*Tâche à réaliser*:
Répondez aux questions suivantes d'après le passage cité ci-dessous :
(a) Quel type de commission la commission des finances devrait-elle pouvoir mandater ?
(b) Que signifie le sigle IAO ?
(c) Quelle maison a réalisé l'étude pour le compte du département des finances ?

*Passage cité*:
- - - -
Cette commission des finances devrait déterminer avec précision la teneur du mandat. Il serait nécessaire d'évaluer le système de taxation et également la procédure de réclamation, plutôt que de lui donner un mandat trop général qui aurait des effets contraires, car la réponse doit être rapide. Nous souhaitons donc que la commission des finances puisse mandater une commission externe d'évaluation des politiques publiques.

M. Olivier Vodoz, président du Conseil d'Etat. Contrairement à mon habitude - à l'exception du budget - je vous ferai une déclaration relativement longue. En effet, je ne peux pas accepter de telles critiques, sur la base d'on-dit, s'agissant de l'administration et de sa situation actuelle. Quel que soit le sort de cette motion, j'entends répondre, maintenant, devant ce parlement.

Vous semblez avoir oublié, les uns et les autres, que, en 1993, votre parlement avait voté, et je l'en avais remercié, un crédit de 6 millions pour la réforme du système informatique de l'administration fiscale, projet connu sous le sigle IAO, impôt assisté par ordinateur. Le but de cette réforme était d'améliorer l'efficacité des taxateurs, en informatisant leur travail.

Elle a été mise en place en 1994, et la taxation, assistée par ordinateur, est entrée en exploitation en février de cette année, sous le contrôle du consultant qui avait réalisé l'étude, pour le compte du département des finances; il s'agit de la maison Atag, de Lausanne.
- - - -
*Lignes fournies*:

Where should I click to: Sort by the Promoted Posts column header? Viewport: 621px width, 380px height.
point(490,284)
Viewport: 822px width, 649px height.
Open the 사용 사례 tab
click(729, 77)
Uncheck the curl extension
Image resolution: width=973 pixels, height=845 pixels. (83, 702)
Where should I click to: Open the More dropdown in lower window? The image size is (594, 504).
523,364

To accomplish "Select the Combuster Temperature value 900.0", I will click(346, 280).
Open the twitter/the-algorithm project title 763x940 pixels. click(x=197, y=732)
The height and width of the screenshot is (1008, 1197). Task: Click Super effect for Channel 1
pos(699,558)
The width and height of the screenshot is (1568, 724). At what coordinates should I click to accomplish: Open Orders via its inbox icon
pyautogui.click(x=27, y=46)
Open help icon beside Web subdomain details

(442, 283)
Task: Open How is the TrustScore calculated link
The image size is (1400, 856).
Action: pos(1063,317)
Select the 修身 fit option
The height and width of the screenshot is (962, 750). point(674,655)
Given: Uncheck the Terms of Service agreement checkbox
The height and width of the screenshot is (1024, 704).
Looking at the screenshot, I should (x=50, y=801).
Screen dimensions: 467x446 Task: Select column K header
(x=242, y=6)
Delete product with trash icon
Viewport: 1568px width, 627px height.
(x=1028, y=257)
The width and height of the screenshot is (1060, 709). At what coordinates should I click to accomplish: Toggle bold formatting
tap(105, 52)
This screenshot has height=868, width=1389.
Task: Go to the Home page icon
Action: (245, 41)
- - - -
*Résultat obtenu*:
(a) Une commission externe d'évaluation des politiques publiques.
(b) Impôt assisté par ordinateur.
(c) La maison Atag, de Lausanne.